* WHAT TO WORK ON
Each line in the entries that has the word "section" has to be copied.

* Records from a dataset
● ● ● ● ● ● ●

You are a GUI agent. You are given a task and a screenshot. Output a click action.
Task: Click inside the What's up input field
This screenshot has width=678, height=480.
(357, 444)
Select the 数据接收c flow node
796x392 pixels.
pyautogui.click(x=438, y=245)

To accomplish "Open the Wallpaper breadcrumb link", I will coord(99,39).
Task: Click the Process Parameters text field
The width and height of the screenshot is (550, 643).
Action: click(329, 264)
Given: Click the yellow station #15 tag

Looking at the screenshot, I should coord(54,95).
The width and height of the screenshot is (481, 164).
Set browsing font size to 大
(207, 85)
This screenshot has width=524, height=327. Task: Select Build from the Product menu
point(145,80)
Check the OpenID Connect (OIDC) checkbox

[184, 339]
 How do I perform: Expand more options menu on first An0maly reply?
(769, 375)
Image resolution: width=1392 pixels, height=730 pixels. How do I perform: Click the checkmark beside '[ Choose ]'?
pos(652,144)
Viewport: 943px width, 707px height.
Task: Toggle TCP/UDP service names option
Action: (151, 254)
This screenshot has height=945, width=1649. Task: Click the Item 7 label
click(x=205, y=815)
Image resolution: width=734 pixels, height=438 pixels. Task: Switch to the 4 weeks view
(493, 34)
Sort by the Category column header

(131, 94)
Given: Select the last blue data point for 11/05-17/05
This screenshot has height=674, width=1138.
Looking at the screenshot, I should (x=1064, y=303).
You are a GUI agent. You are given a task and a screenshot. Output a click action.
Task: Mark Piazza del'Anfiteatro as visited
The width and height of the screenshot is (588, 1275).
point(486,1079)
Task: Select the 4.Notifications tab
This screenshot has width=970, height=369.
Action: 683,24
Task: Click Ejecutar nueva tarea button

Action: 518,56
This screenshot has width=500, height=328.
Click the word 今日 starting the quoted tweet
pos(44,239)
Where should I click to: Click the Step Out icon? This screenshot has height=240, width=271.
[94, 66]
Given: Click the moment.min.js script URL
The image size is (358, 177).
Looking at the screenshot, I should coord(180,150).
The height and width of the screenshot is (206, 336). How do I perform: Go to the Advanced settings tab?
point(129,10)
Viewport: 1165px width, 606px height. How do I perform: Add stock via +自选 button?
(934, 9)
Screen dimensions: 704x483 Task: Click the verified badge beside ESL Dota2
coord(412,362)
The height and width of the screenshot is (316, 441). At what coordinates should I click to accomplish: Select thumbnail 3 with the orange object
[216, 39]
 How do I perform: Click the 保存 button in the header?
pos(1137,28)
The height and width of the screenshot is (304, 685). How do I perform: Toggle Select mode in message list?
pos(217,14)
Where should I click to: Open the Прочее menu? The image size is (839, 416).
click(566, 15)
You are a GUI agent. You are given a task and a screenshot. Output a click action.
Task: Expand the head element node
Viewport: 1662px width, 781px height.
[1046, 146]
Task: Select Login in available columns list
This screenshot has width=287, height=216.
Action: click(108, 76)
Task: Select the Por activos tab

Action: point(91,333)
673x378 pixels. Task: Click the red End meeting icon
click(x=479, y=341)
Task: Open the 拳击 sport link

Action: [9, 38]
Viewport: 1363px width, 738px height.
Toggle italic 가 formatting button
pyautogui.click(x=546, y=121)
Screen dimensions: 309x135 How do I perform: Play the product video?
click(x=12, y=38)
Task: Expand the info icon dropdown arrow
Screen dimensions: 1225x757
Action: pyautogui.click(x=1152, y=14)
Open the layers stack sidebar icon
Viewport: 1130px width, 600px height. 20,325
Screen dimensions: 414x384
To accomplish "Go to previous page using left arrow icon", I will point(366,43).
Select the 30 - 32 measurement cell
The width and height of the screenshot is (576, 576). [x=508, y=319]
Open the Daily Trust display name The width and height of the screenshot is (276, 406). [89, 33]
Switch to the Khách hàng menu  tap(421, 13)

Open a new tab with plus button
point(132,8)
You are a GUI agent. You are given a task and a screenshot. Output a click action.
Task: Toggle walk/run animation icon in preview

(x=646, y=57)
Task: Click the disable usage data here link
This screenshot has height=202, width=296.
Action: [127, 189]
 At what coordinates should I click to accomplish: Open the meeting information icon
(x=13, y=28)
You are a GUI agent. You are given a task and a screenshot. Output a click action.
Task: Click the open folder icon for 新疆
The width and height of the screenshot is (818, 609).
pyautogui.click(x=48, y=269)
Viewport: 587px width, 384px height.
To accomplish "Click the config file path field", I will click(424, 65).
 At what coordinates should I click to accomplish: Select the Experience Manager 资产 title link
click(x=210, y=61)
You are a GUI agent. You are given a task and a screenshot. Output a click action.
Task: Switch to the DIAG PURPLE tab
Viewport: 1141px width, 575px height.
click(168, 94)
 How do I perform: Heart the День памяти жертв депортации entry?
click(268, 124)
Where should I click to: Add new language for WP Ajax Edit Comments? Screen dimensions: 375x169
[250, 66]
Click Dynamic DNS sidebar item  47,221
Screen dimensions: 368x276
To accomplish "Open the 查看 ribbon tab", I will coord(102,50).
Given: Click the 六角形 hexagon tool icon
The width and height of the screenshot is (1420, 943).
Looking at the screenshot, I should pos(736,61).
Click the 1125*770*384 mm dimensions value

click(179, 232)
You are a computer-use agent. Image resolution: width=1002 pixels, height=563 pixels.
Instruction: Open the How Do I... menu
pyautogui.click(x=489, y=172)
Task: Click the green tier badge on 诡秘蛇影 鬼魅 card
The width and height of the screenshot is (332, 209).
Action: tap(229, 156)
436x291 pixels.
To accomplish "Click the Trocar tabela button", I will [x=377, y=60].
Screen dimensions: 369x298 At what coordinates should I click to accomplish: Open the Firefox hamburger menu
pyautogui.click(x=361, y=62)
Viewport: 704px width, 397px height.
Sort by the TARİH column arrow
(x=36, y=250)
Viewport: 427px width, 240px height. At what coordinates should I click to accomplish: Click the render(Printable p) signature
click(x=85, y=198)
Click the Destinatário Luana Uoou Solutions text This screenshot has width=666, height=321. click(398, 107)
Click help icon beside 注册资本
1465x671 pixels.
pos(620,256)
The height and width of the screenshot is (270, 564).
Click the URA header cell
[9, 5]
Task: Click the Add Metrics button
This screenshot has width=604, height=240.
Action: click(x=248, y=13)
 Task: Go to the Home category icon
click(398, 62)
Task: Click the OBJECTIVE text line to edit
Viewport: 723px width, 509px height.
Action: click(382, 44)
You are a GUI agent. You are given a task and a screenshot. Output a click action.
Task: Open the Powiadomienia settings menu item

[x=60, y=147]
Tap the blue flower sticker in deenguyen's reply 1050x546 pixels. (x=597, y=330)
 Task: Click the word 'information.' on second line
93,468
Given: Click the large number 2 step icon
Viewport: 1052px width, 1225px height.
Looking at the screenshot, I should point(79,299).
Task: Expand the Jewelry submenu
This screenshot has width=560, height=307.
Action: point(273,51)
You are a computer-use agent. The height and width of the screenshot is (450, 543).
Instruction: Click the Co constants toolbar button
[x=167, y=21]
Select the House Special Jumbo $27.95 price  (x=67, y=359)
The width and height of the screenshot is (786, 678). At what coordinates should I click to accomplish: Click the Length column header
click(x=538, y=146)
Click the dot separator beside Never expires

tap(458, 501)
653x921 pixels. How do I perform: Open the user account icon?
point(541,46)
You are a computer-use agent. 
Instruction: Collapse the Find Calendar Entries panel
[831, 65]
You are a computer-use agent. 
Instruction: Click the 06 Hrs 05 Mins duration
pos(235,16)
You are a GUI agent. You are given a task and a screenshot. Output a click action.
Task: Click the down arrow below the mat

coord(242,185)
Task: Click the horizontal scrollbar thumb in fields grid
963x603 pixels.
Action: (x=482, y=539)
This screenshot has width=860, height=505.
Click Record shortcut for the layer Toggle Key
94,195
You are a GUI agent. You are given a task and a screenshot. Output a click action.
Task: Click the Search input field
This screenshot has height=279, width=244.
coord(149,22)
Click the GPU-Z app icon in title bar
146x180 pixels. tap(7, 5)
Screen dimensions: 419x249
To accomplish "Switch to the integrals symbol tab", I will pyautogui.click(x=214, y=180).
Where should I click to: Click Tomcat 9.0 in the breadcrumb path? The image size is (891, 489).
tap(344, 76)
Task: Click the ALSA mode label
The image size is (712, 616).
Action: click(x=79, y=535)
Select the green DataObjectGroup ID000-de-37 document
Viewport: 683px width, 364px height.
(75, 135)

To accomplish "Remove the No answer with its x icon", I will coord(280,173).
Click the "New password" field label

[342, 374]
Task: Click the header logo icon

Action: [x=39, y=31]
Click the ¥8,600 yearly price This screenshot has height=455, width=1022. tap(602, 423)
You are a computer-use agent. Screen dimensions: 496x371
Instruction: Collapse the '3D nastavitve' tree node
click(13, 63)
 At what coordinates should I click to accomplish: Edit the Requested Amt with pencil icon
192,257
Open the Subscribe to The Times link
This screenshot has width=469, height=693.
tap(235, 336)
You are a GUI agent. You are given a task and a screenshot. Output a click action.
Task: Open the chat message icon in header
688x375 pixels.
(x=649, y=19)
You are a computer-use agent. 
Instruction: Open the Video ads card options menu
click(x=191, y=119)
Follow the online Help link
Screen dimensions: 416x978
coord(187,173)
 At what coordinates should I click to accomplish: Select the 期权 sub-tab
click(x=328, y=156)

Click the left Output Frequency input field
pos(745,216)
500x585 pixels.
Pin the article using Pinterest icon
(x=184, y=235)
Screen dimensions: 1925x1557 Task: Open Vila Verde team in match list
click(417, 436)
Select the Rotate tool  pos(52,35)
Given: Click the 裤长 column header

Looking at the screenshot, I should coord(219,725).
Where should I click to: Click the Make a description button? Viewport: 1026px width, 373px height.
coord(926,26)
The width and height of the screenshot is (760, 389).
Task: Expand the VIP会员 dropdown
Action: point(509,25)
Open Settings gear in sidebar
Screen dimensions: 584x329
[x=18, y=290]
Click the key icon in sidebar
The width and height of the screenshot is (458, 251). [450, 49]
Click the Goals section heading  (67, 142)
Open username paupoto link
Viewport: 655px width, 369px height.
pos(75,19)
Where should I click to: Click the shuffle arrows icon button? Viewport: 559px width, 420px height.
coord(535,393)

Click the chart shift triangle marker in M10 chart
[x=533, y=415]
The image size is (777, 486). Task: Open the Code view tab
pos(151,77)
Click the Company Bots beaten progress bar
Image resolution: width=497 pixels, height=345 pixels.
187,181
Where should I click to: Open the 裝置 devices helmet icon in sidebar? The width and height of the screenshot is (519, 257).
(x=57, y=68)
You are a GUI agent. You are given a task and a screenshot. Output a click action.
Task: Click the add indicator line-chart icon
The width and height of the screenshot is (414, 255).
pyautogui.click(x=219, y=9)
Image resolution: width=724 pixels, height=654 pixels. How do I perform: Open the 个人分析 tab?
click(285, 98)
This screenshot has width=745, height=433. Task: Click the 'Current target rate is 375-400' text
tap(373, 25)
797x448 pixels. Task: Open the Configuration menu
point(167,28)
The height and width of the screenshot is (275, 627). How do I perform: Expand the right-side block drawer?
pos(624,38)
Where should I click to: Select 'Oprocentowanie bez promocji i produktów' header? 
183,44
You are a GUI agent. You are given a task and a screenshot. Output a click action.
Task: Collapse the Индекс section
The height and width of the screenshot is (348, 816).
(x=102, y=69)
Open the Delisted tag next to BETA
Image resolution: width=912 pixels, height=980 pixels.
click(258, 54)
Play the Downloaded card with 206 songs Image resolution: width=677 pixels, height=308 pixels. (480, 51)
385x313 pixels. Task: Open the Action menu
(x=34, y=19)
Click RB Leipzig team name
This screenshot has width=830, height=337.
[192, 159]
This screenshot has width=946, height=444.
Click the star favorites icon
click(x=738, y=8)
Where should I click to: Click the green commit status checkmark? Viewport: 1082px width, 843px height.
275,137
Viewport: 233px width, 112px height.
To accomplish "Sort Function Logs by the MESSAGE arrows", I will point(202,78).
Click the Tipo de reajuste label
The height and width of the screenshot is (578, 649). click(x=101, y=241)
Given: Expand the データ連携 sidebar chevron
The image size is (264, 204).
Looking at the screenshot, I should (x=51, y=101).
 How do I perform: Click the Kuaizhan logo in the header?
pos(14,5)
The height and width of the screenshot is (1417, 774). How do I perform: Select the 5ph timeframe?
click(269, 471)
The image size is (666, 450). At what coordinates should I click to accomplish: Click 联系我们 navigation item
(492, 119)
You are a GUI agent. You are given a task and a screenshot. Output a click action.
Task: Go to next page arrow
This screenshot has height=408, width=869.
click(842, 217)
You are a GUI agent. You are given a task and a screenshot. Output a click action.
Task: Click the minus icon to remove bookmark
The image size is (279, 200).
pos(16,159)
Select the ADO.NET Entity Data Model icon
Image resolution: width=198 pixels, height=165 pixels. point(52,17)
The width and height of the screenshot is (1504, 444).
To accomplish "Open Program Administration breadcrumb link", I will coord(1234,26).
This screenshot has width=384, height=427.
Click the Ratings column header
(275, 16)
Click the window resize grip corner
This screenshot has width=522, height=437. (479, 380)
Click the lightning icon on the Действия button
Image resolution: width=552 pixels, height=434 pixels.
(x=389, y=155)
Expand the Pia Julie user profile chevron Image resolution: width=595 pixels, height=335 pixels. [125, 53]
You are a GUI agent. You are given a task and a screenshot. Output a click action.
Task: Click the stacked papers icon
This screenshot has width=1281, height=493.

● ● ● ● ● ● ●

* EXPECTED OUTPUT
Click the Goals section heading  (67, 142)
Task: Collapse the Индекс section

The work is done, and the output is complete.